_Written request_
Collect each line of the data below that contains the string "Given". Matching is case-sensitive.

_Exercise material_
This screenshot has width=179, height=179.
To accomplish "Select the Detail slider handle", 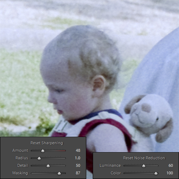I will 48,166.

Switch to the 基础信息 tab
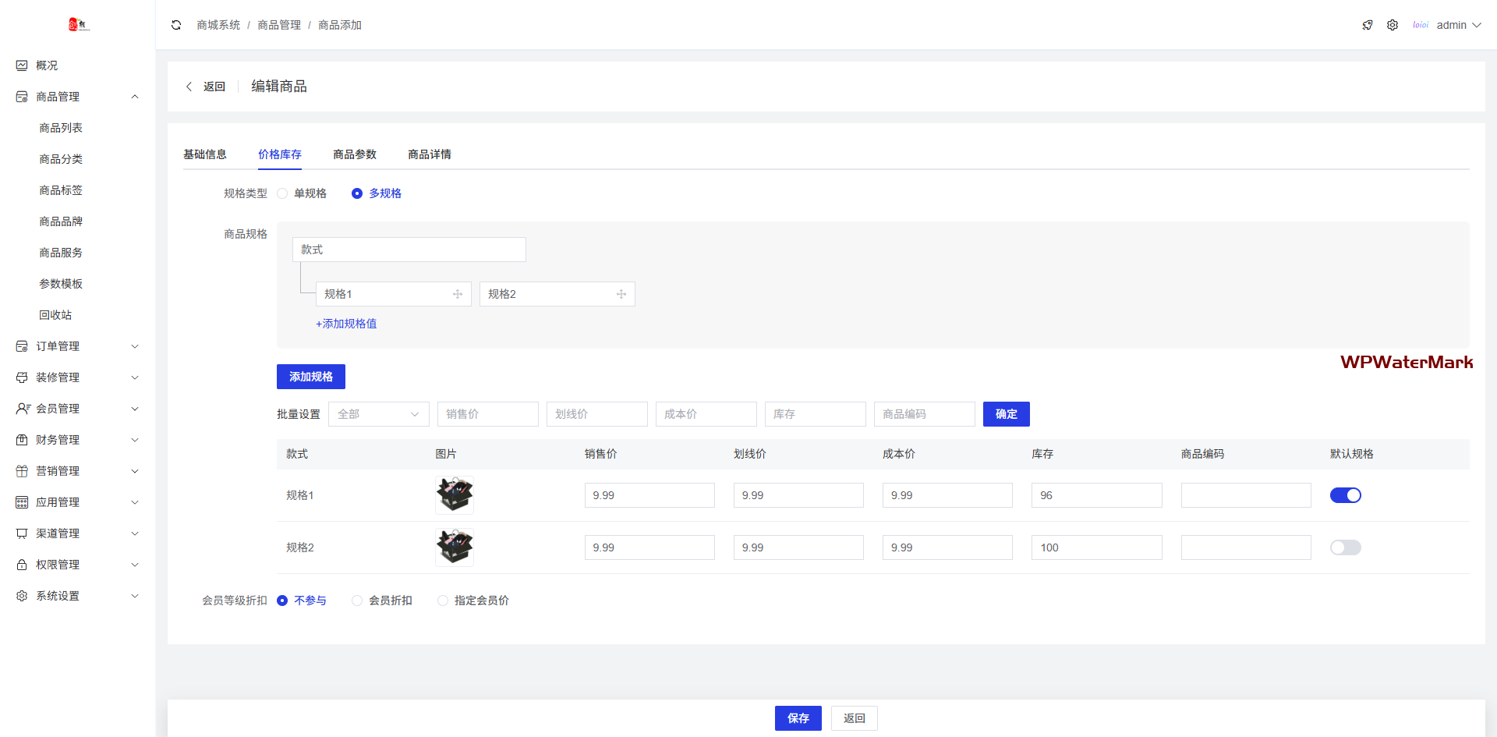tap(205, 154)
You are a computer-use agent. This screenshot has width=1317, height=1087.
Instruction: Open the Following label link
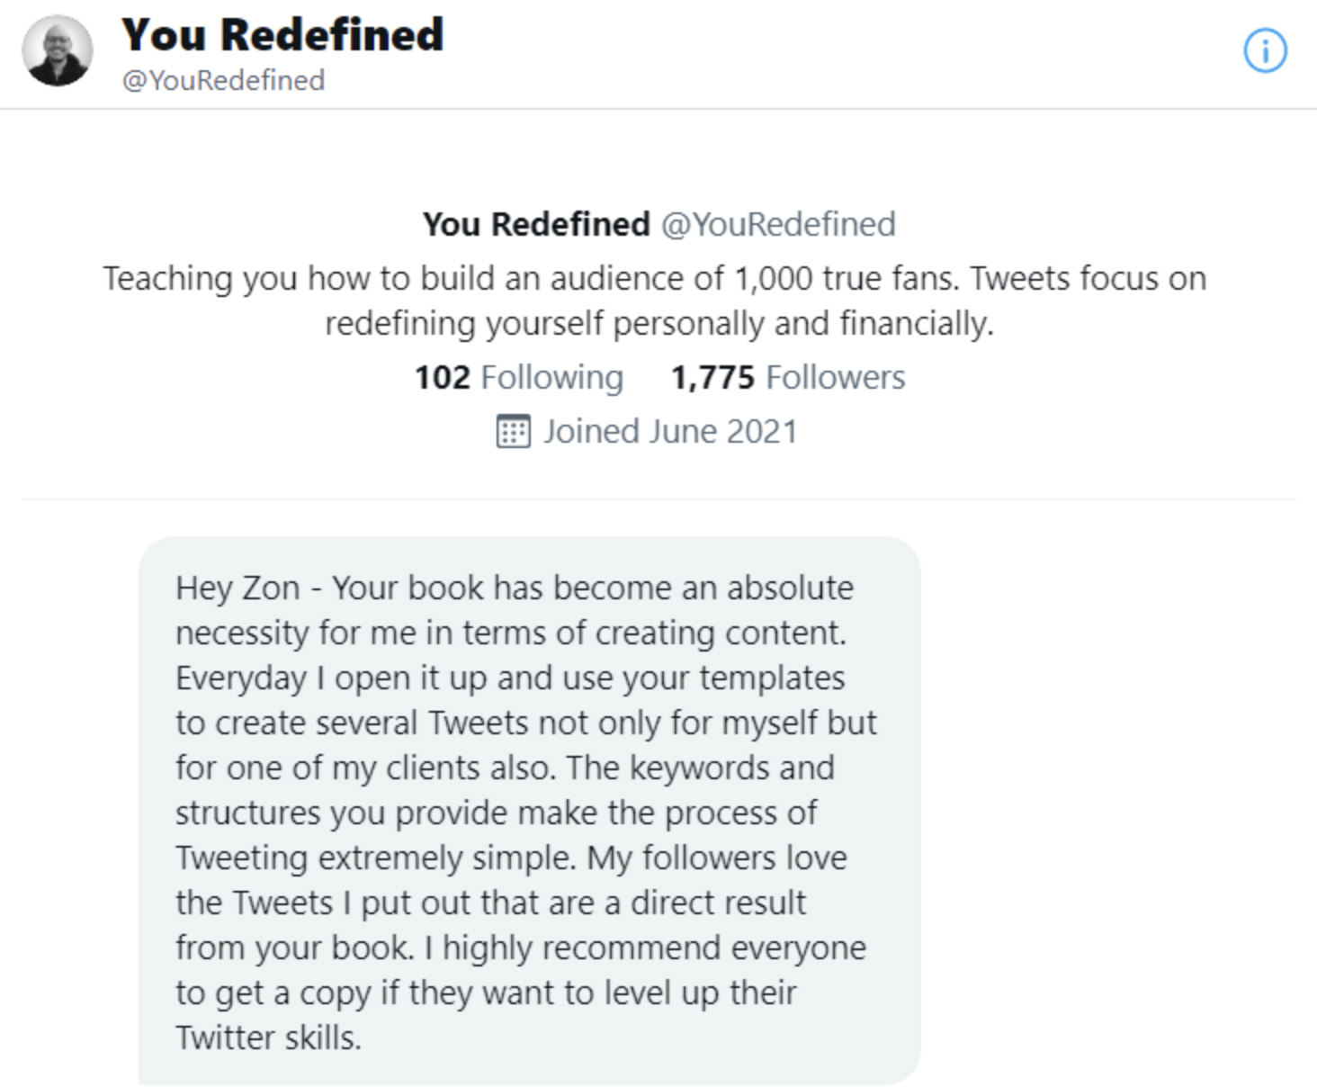click(551, 378)
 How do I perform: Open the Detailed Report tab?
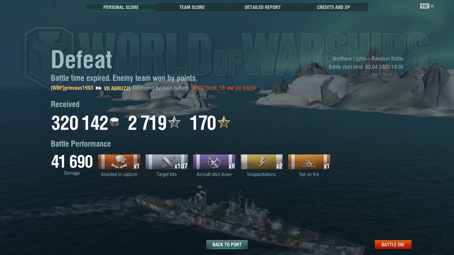[x=263, y=7]
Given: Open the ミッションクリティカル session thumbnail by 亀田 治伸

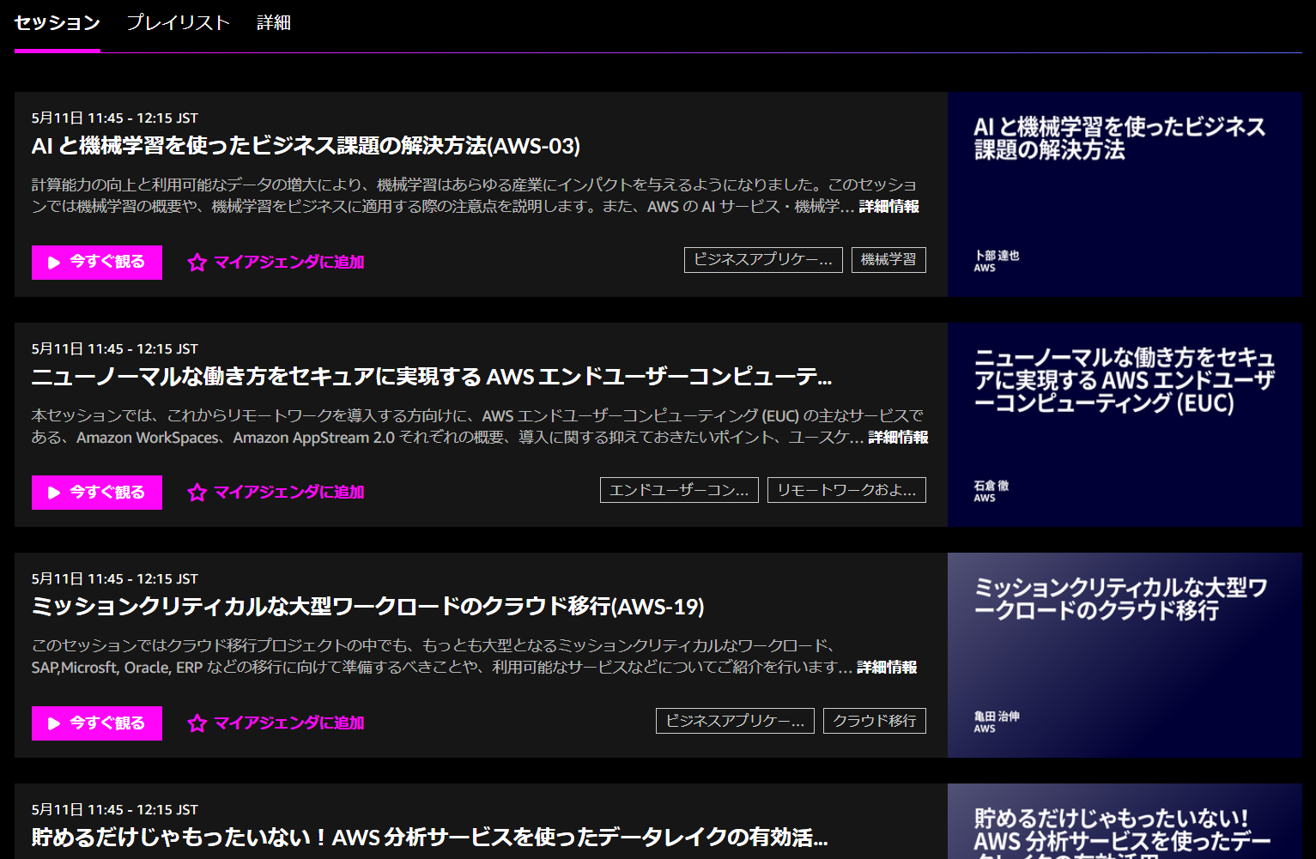Looking at the screenshot, I should pos(1125,656).
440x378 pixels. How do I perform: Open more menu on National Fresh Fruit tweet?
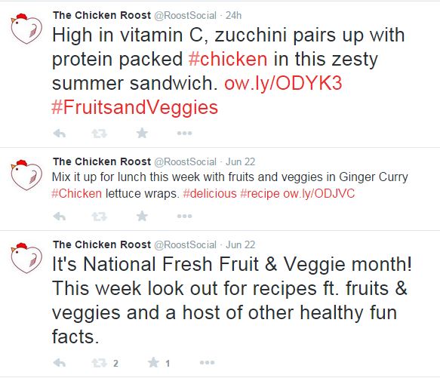pos(207,363)
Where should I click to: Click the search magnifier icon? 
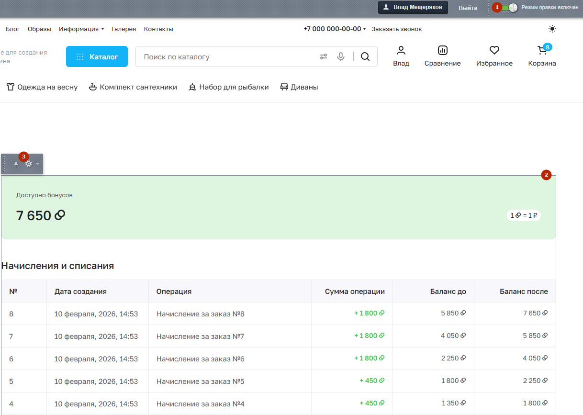[x=365, y=56]
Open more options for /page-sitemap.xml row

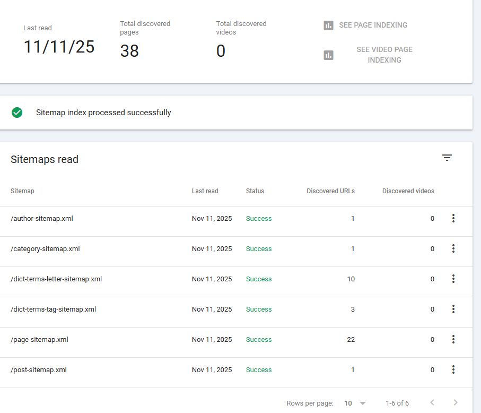pyautogui.click(x=453, y=339)
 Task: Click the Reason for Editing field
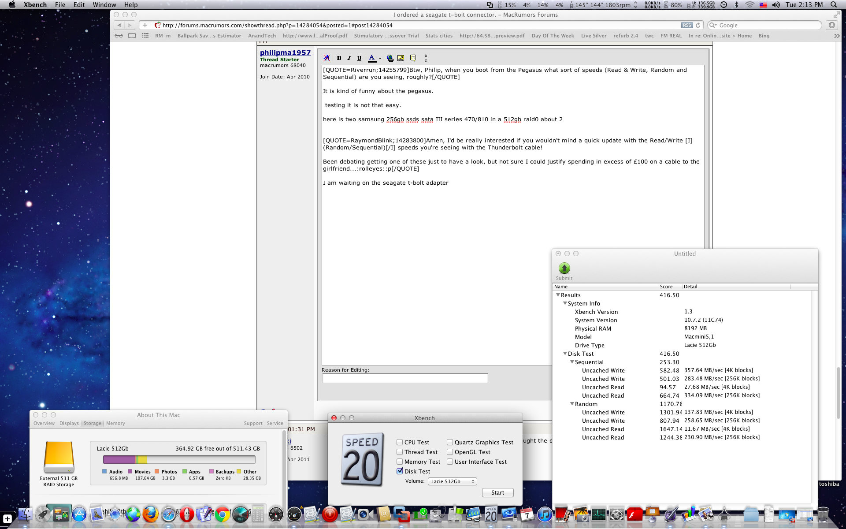[x=405, y=378]
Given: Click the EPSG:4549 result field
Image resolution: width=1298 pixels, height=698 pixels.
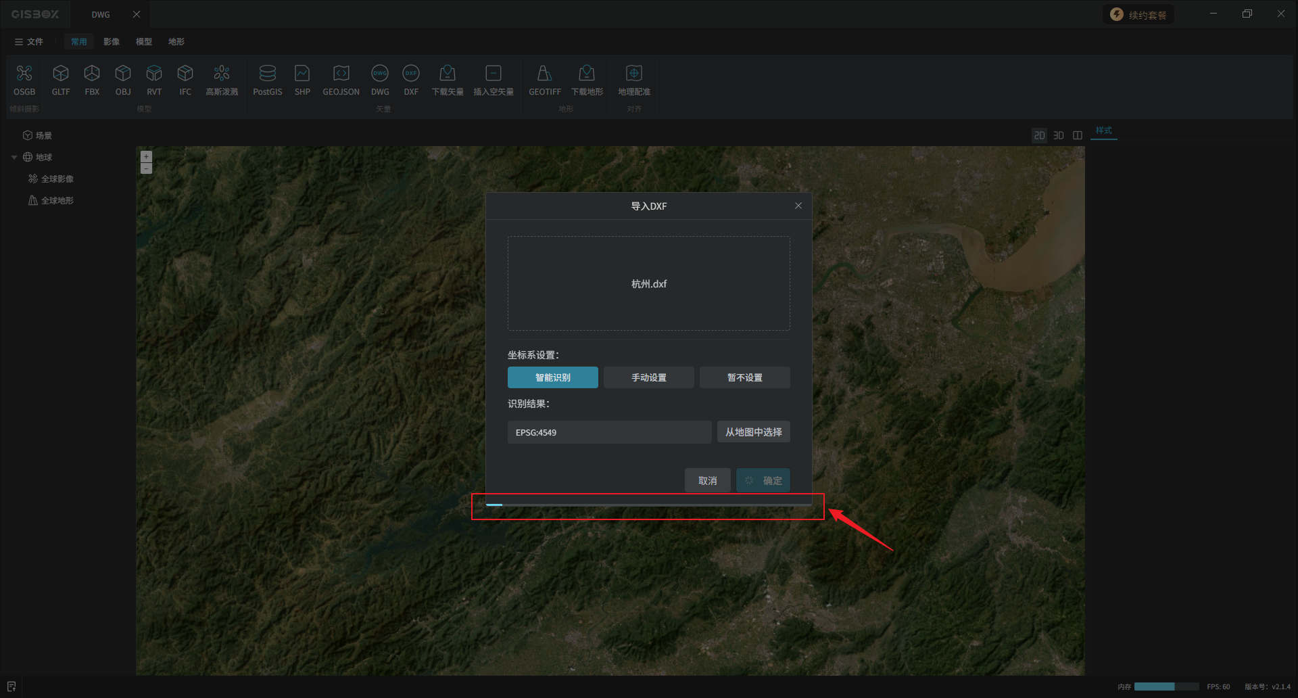Looking at the screenshot, I should tap(608, 432).
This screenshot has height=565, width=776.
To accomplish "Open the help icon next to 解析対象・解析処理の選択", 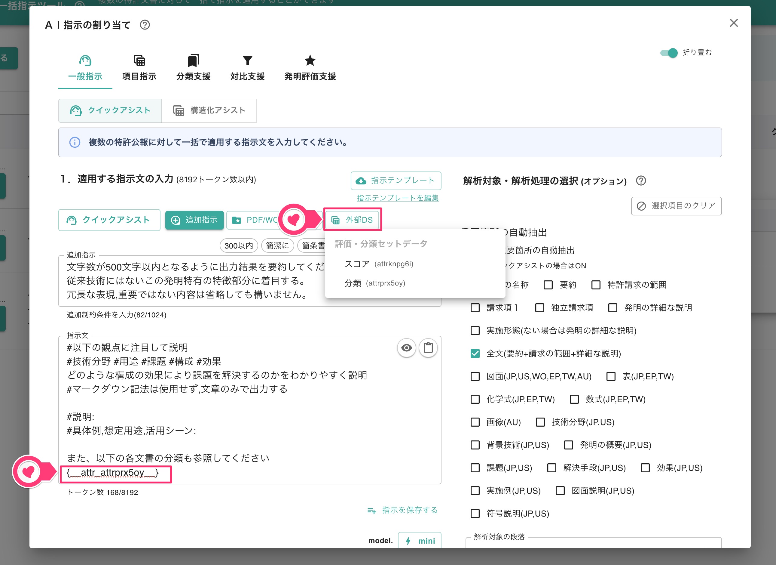I will coord(641,181).
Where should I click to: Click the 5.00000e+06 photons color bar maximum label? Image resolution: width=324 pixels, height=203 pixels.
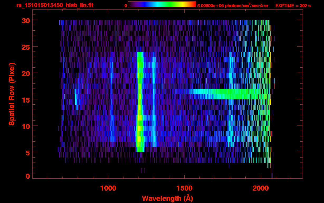click(233, 6)
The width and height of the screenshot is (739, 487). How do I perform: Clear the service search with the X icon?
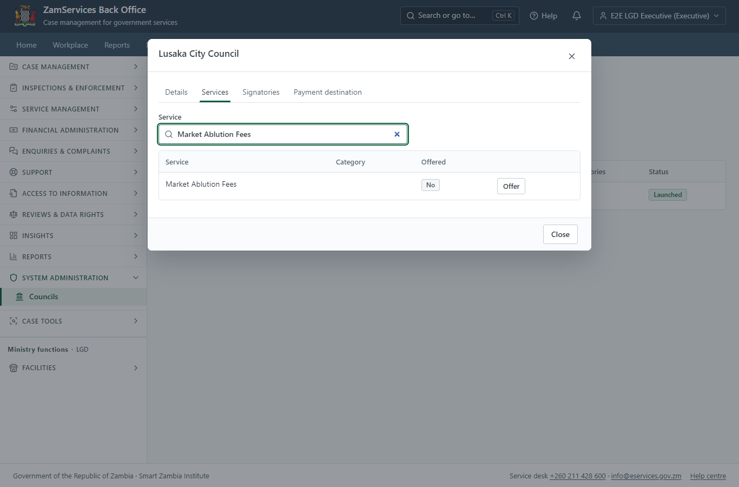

_Expected answer_
Given: Open the ミッションクリティカル session thumbnail by 亀田 治伸
Given: Click the EPSG:4549 result field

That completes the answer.